Conforme o ofício nº GRPP 1655/14, assinado pelo Supervisor de Poder Público da Enersul, Valter José Bortoleto , “não foram assinados acordos de parcelamentos”, com a Prefeitura de Miranda.
No mesmo documento, Bortoleto informa ainda que no período do mandato da ex-prefeita, não foram pagos os débitos com a Enersul e que, portanto, a dívida da Prefeitura, no período, chega a R$ 1.176.293,8 (um milhão, cento e setenta e seis mil, duzentos e noventa e três reais e oitenta centavos). Este valor consta na planilha, subtraindo-se apenas o mês de setembro, que é da responsabilidade de Juliana Almeida (PT).

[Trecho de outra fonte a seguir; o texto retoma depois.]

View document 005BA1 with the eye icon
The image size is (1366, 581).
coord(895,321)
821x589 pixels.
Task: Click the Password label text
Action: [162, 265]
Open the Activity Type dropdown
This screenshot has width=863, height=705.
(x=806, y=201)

Segundo informou o supervisor da Enersul, a empresa entrou em contato com a ex-prefeita para tentar negociar a dívida e chegaram mesmo a fazer propostas, que não foram levadas a sério e que não foram concretizadas, não havendo portanto, nenhuma negociação assinada entre Enersul e a Prefeitura de Miranda durante o mandato da ex-prefeita.

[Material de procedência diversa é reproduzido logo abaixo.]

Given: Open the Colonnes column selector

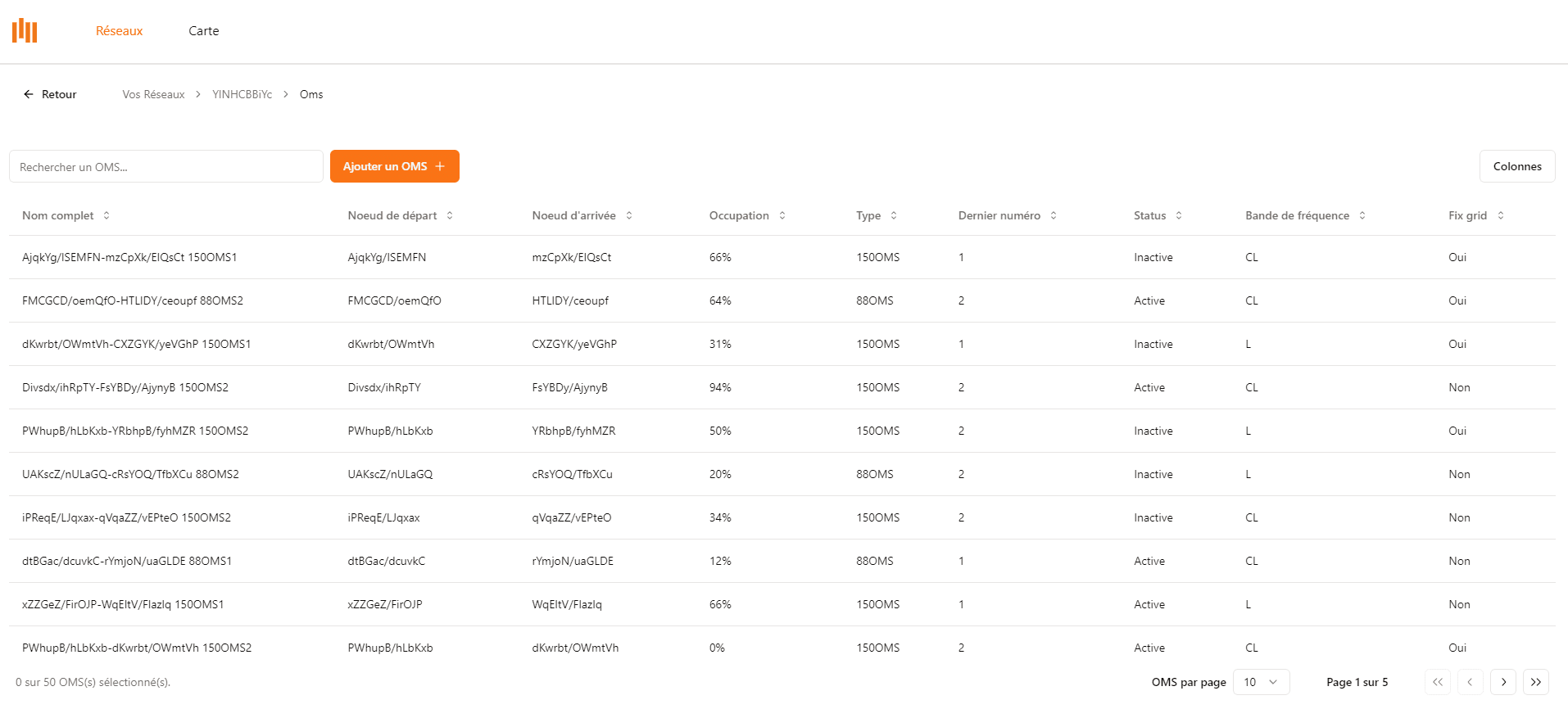Looking at the screenshot, I should [x=1517, y=166].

Inicialmente, como foi divulgado a administração de Juliana havia encontrado, no prédio da Prefeitura, apenas algumas faturas vencidas de energia que somavam R$ 121 mil. Conforme foi informado anteriormente . Agora, novos dados consolidados apontam que a dívida em atraso com a Enersul, no mandato da ex-prefeita supera a casa de um milhão de reais, conforme o documento anexo a esta matéria.